Field accuracy in a safety-sensitive workflow	Deployment setting, threshold setting, missed-event rate, false alarm rate, staffing impact, and update process.	What happened when the model was used in conditions that match our workflow, not only a controlled test?
Zero bias or performs equally across groups	Subgroup metrics, error-rate spread, demographic coverage, and post-deployment monitoring.	Which groups were tested, and where did the largest performance gap appear?
Detects all targeted objects, behaviors, or events	Target taxonomy, field test results, false negatives, false positives, and edge-case examples.	What target types were missed during testing or deployment?
Faster or more accurate than an existing process	Baseline process, side-by-side test, throughput, error tradeoffs, and staffing assumptions.	Did speed improve by changing the threshold in a way that increased errors or manual work?
Cannot be tricked, spoofed, or bypassed	Adversarial test method, attack types, success rate, update cadence, and known limitations.	Which spoofing or bypass methods were tested, and which were not tested?
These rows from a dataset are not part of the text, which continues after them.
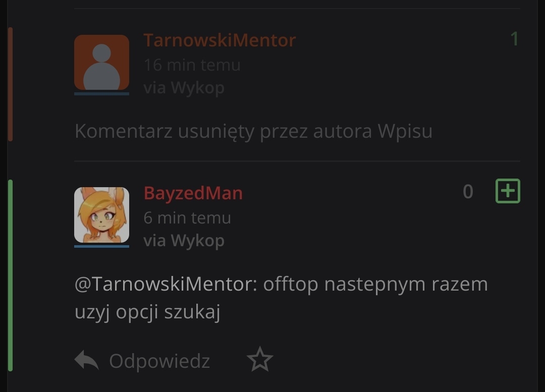Click the orange bar beside TarnowskiMentor's comment
The height and width of the screenshot is (392, 545).
(x=11, y=84)
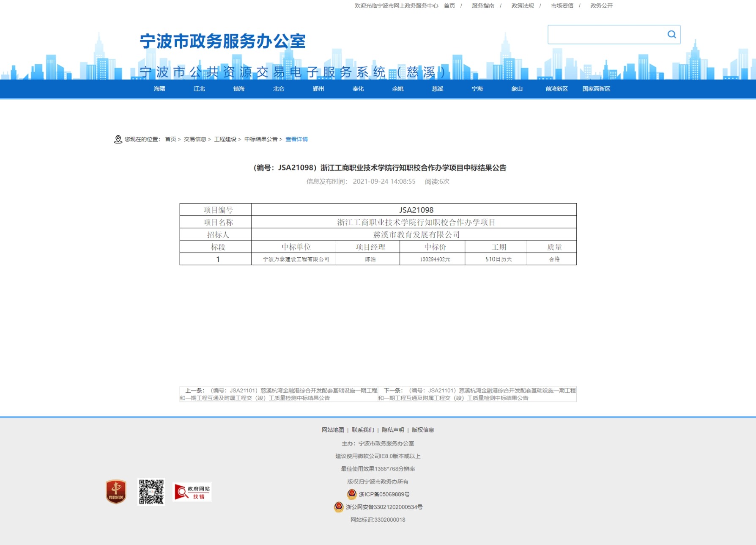Click the emblem beside 浙ICP备05069889号

[351, 494]
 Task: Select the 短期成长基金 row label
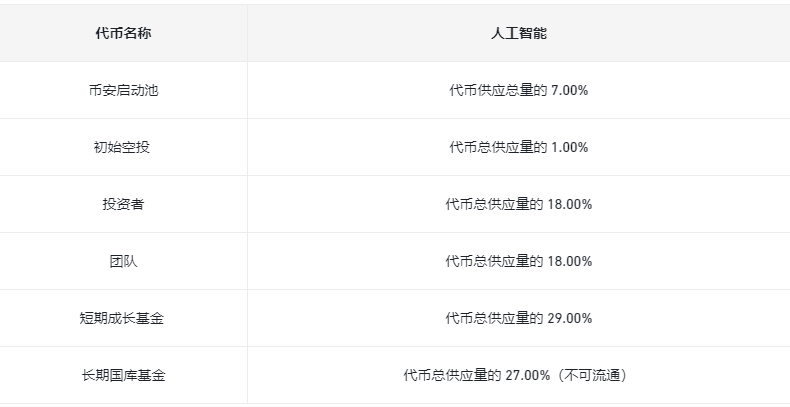point(122,318)
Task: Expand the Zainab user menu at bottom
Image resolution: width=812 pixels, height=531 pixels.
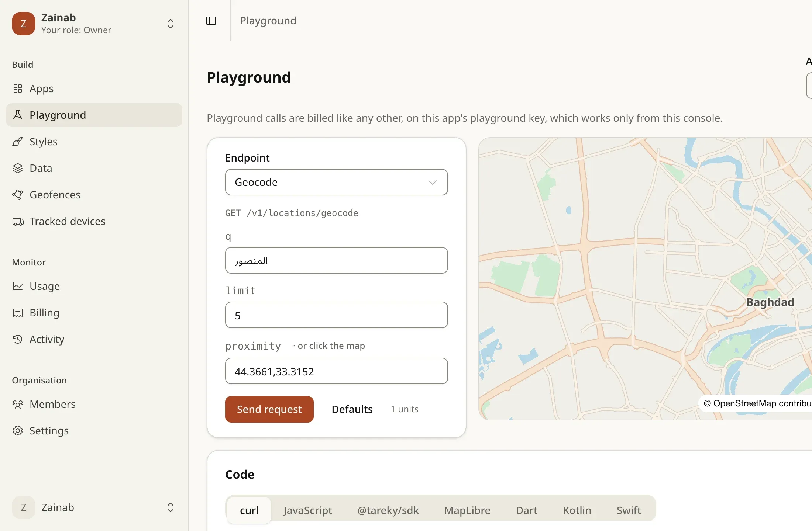Action: [x=94, y=507]
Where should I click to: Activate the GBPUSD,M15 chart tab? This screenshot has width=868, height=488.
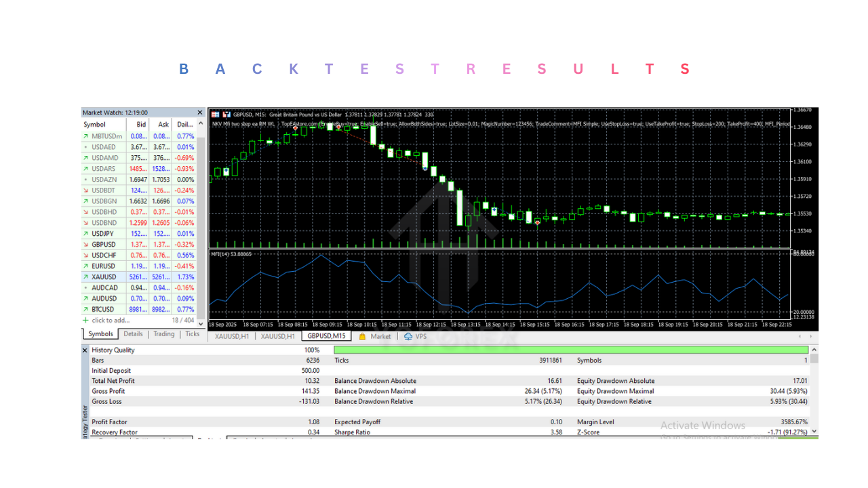[326, 336]
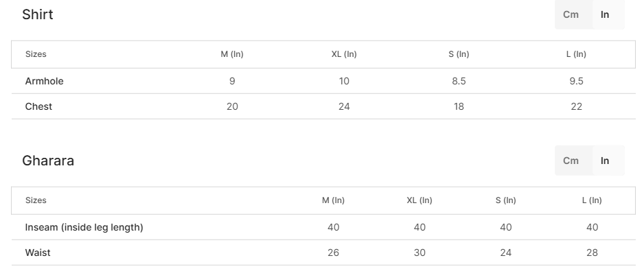
Task: Select the XL (In) header in Gharara table
Action: click(x=419, y=200)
Evidence buyers need for AI accuracy claims

A benchmark or field test that matches the buyer's actual environment, not only a controlled demo.
False positive and false negative rates, with the threshold or sensitivity setting used to produce them.
Subgroup and edge-case performance where the claim mentions bias, fairness, safety, or broad population coverage.
A comparison baseline that names the existing process, traditional tool, or competing product being compared.
A model version, test date, and update process so the buyer can tell whether the evidence is current.

Buyer questions for AI accuracy claims

For this AI accuracy claim, what was the exact task: recognition, screening, classification, prediction, or detection?
Was the claim tested in field conditions that match our workflow, or only in a controlled benchmark?
What are the false positive and false negative rates at the threshold we would use?
What changed between the benchmark setting and live deployment: lighting, users, language, sensor type, staffing, or threshold?
If the claim mentions bias or equal performance, what subgroup results can we review?
What baseline process or competing tool is the accuracy claim being compared against?

Safer wording for AI accuracy claims

Reported X% accuracy on a named test set under stated operating conditions.
Performance varies by population, environment, threshold, and item or event type.
Reduces selected false alarms in tested settings; buyers should review missed-detection rates separately.
Includes anti-spoofing tests for named attack types, with limitations stated.

AI accuracy claims questions

What evidence should a vendor provide to support an AI accuracy claim?: The FTC standard requires competent and reliable evidence to exist before the claim is made. For an AI accuracy claim, that means: a named definition of what accuracy means for this output type, the task type and inputs tested, sample size, error rate, failure categories, and whether the test conditions match typical user deployment. A percentage figure without this context cannot be independently evaluated.
Is a high accuracy rate in a vendor's own testing reliable?: Vendor-conducted accuracy tests are not independently checked and may use curated inputs, favorable conditions, or a narrow task scope. Before relying on a vendor's accuracy figure, ask for the test conditions, the input set used, who conducted the test, and whether the results have been replicated on a broader population. FTC enforcement actions against IntelliVision (December 2024) and Evolv Technologies (November 2024) show that internal accuracy claims were not supported by field evidence under real deployment conditions.
Does AI accuracy stay consistent after deployment?: AI model accuracy does not automatically stay consistent after deployment. Accuracy can degrade when real inputs—users, environments, formats, or language—differ from the training and test population. Ask the vendor for post-deployment performance data, the update cadence for retraining, and what the error rate looks like on inputs outside the original test scope.